::: Provided data :::
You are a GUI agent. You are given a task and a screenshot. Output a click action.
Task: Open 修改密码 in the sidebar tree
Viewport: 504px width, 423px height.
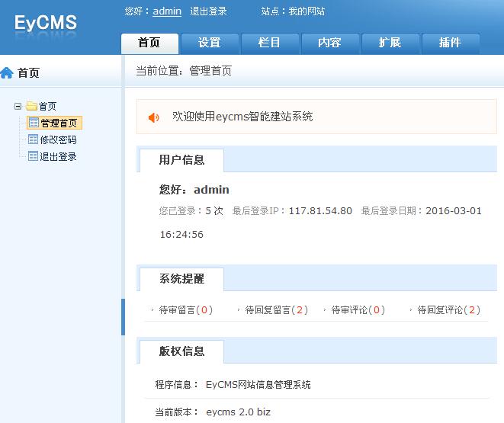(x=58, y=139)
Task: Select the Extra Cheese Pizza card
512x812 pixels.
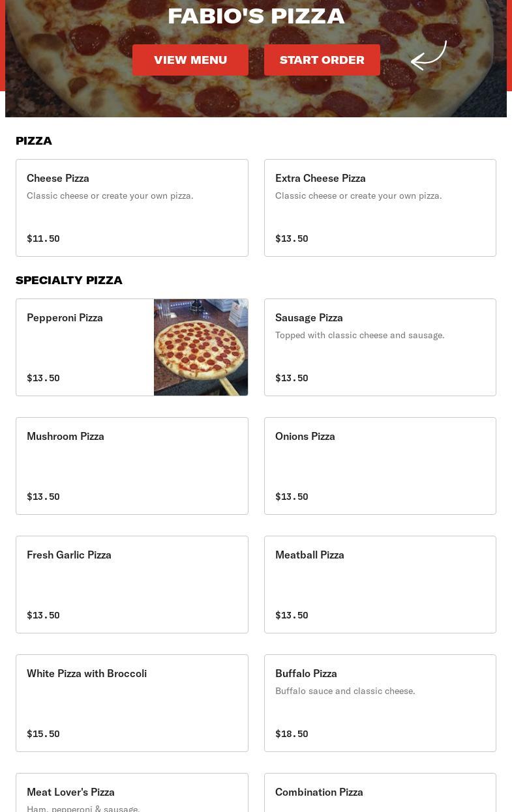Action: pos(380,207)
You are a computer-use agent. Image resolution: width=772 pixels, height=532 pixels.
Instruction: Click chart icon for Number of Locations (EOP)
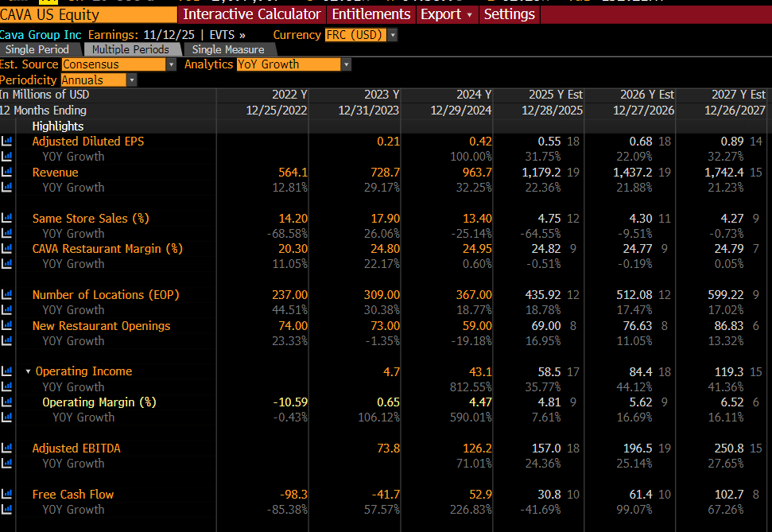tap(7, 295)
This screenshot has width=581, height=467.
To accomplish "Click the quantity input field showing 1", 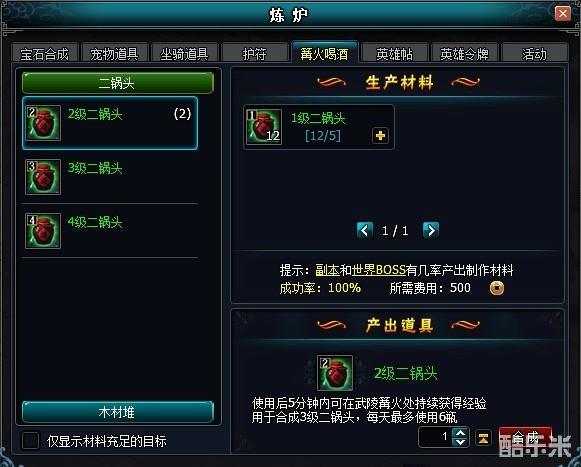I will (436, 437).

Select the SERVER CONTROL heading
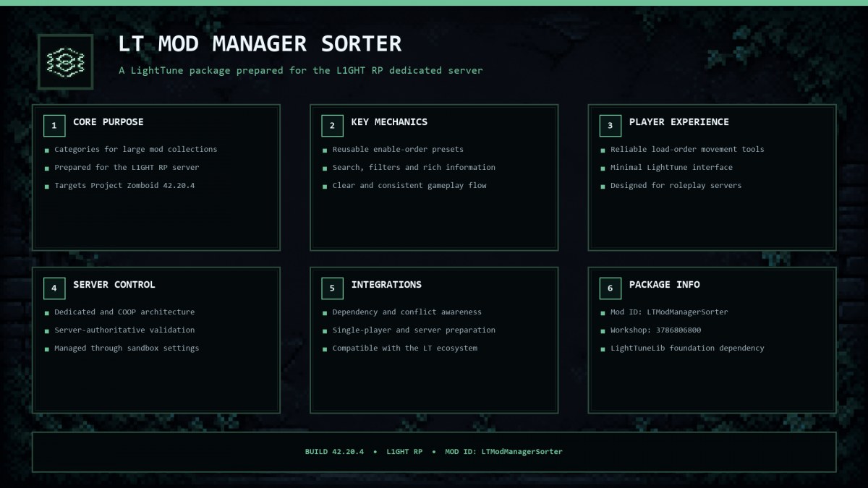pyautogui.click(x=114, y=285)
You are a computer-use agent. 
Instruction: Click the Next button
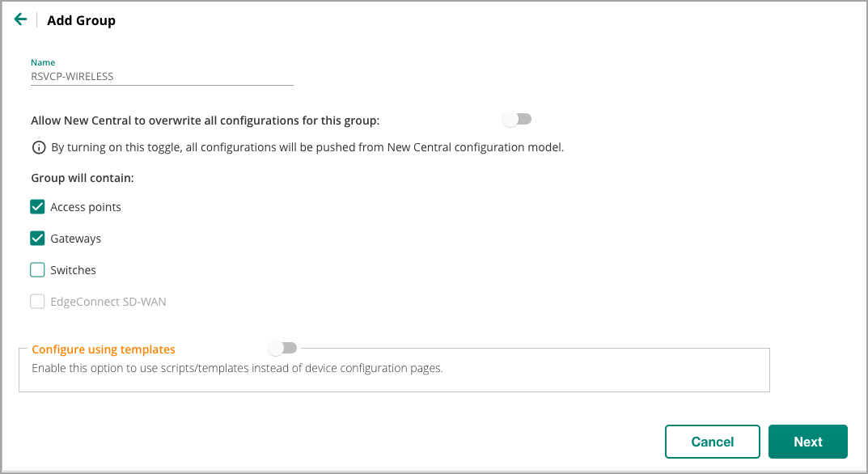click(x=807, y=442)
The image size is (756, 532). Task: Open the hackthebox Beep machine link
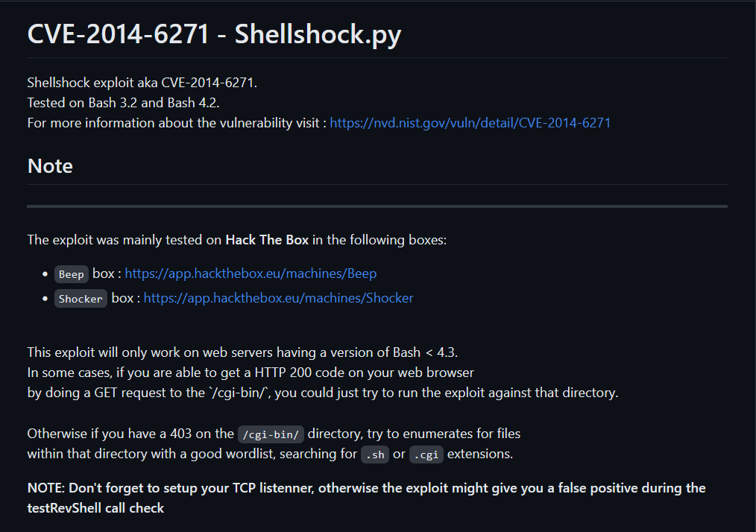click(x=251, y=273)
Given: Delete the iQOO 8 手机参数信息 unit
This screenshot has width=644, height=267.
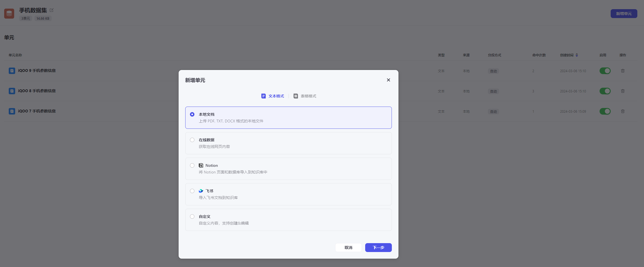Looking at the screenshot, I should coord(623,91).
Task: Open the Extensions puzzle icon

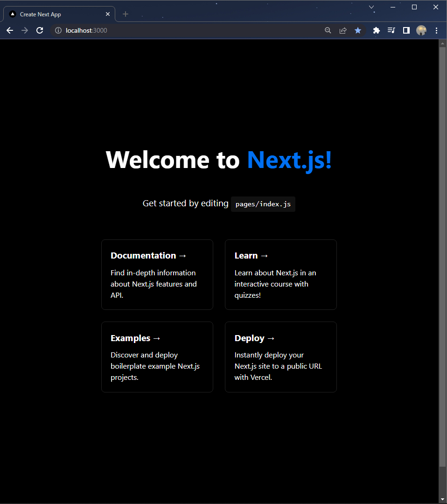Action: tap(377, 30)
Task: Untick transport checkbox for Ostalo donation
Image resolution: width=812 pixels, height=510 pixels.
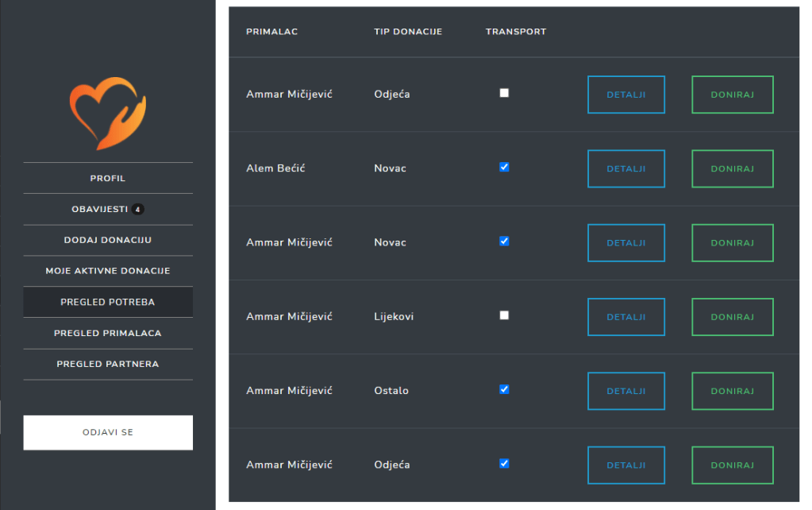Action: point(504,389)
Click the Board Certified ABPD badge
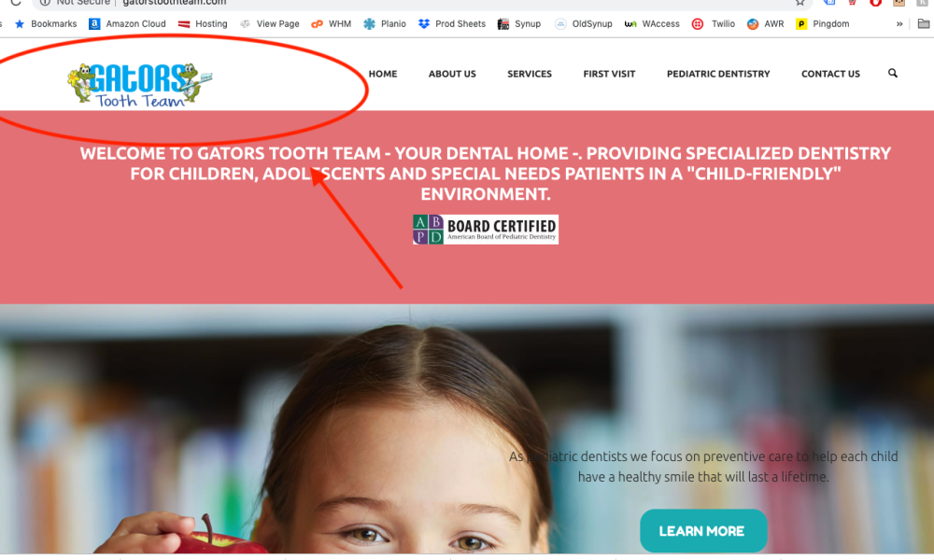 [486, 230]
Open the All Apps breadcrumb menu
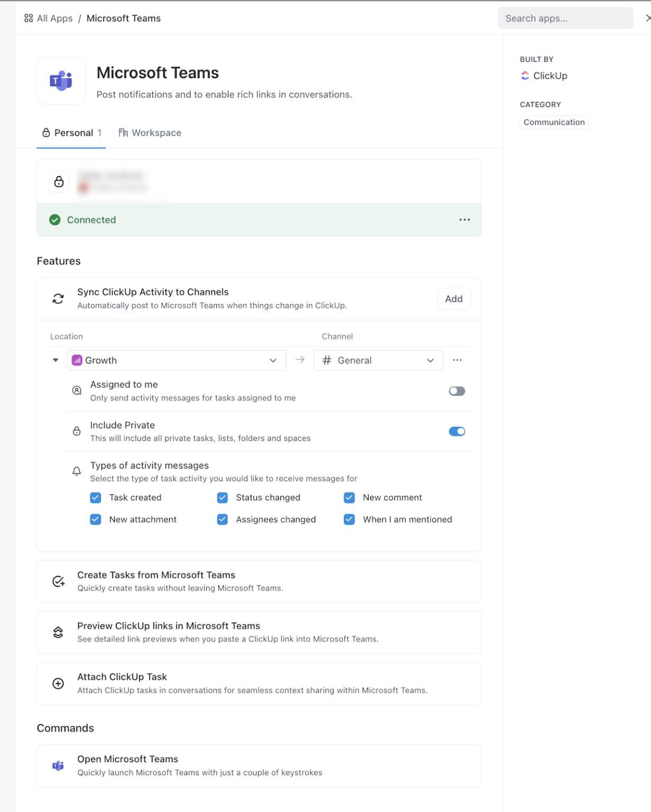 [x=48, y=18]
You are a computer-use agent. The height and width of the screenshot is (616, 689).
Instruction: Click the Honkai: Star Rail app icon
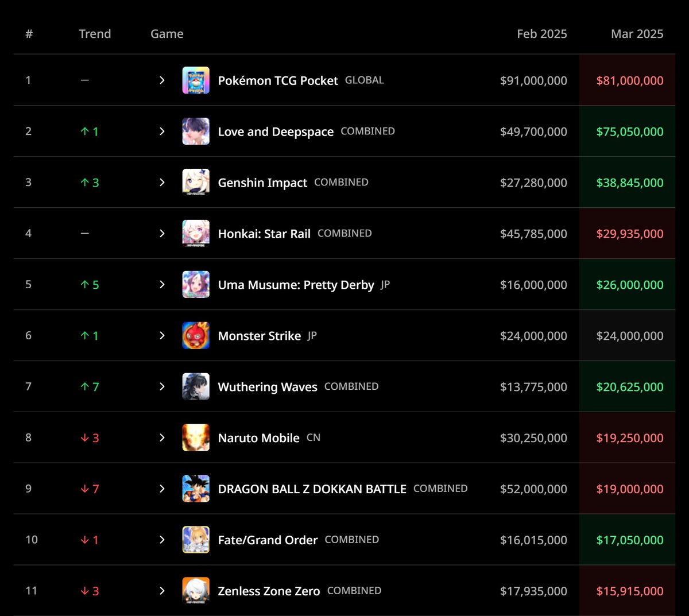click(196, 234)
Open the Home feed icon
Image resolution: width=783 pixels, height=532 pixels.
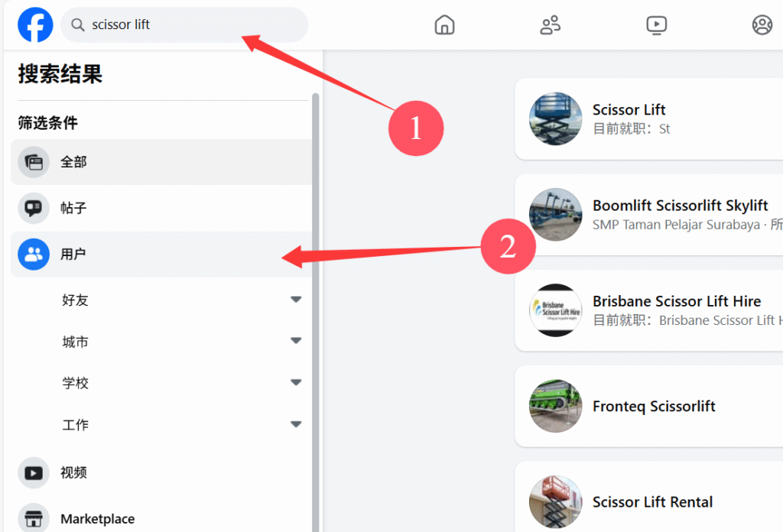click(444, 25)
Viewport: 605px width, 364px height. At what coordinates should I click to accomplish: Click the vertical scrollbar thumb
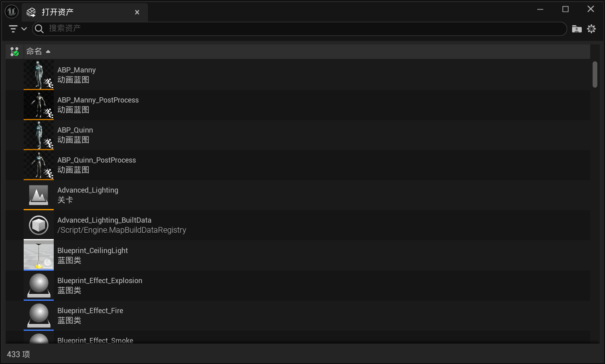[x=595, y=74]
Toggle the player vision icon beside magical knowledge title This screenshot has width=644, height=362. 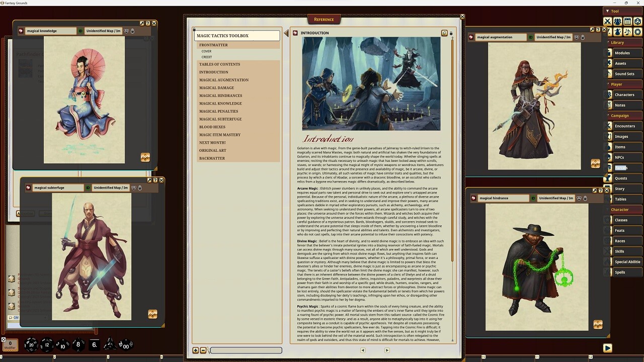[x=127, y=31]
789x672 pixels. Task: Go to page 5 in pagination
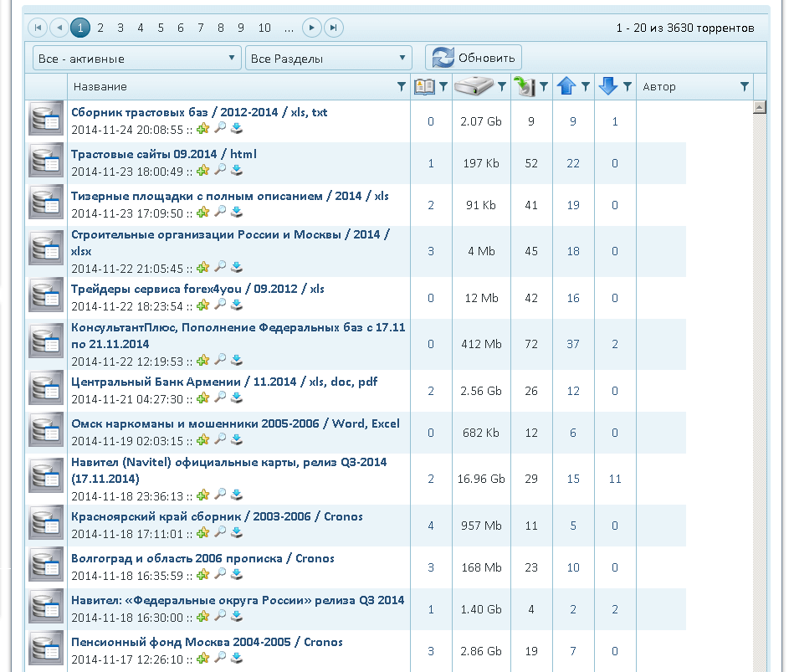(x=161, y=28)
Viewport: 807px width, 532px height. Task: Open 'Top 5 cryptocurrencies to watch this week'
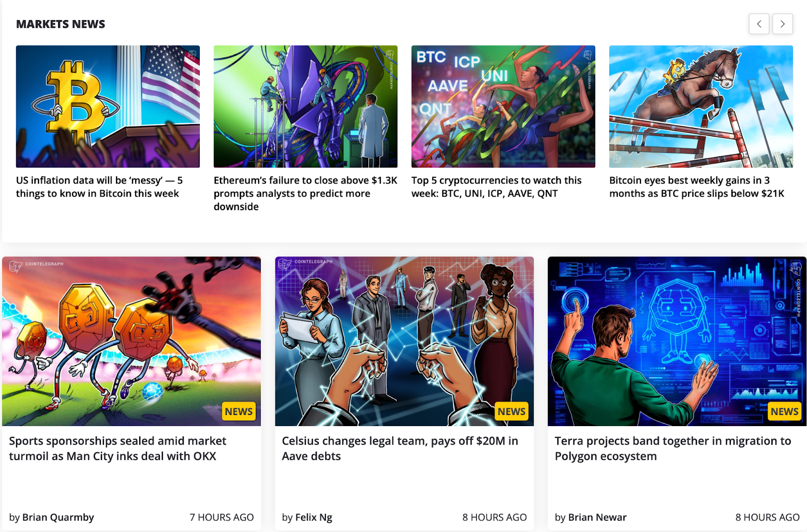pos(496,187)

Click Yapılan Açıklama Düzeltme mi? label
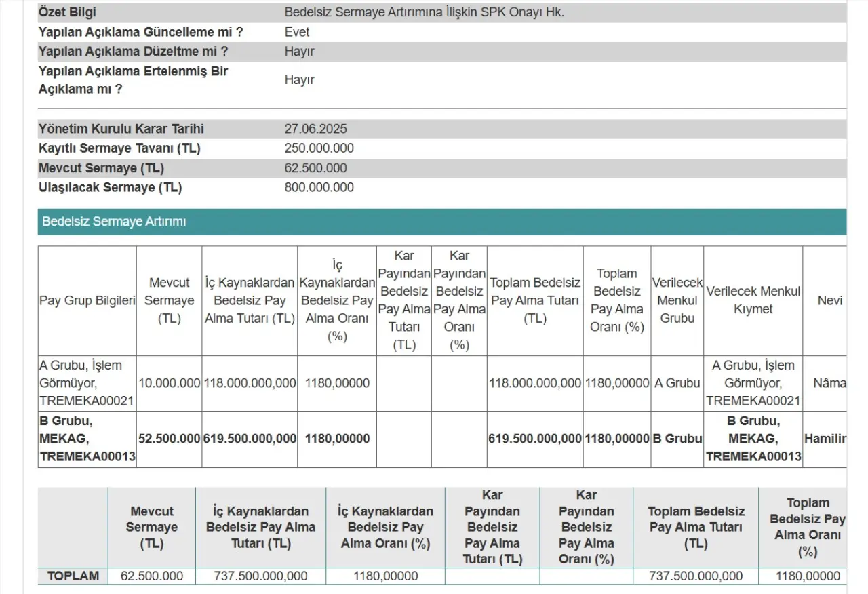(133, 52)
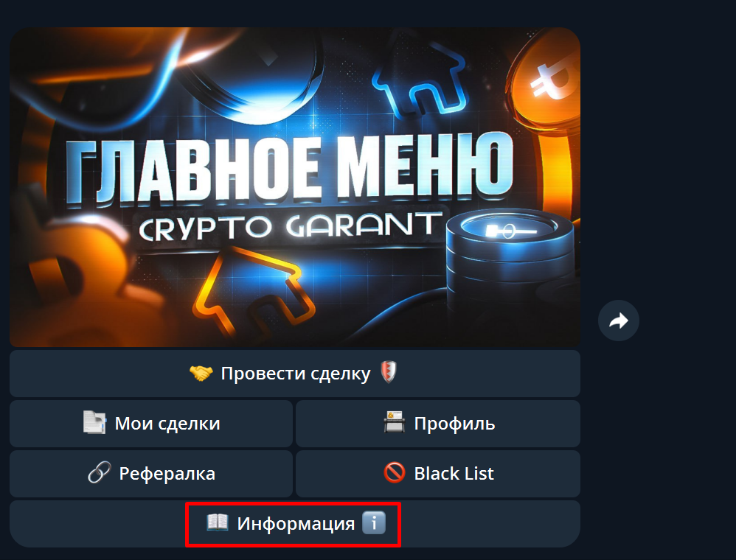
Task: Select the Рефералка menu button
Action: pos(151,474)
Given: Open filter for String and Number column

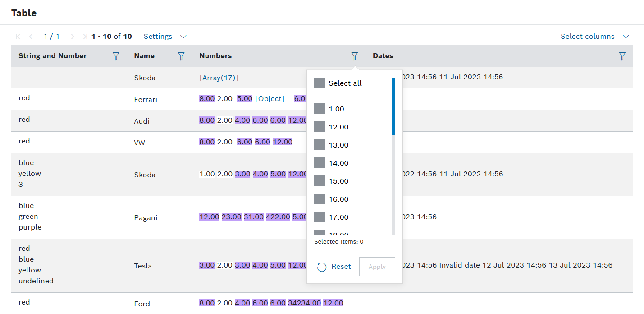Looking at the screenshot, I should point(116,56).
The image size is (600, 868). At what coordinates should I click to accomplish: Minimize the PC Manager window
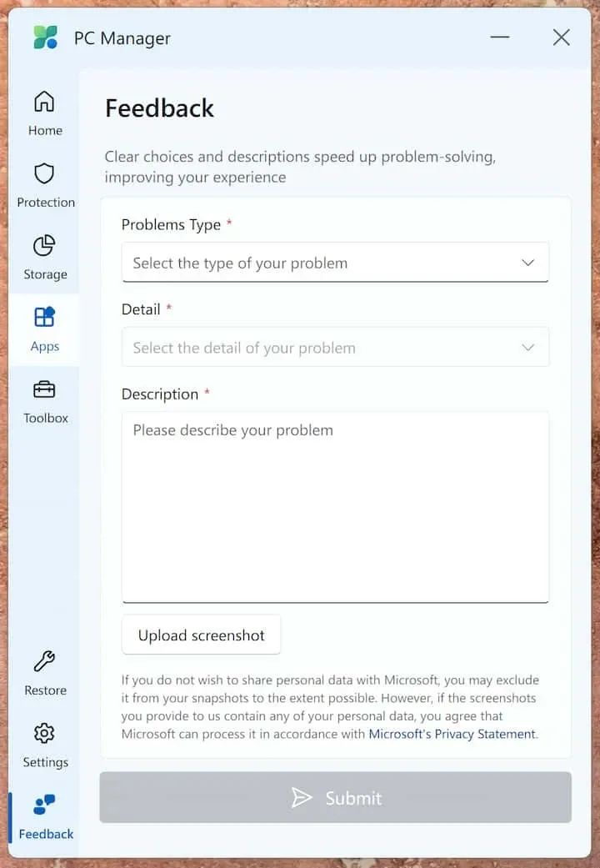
:::
• Task details: Report each line of the records that holds the word "computer".

• Solved exercise:
You are a computer-use agent. Image resolution: width=772 pixels, height=532 pixels.
You are a computer-use agent. 
You are a computer-use agent. The height and width of the screenshot is (616, 689).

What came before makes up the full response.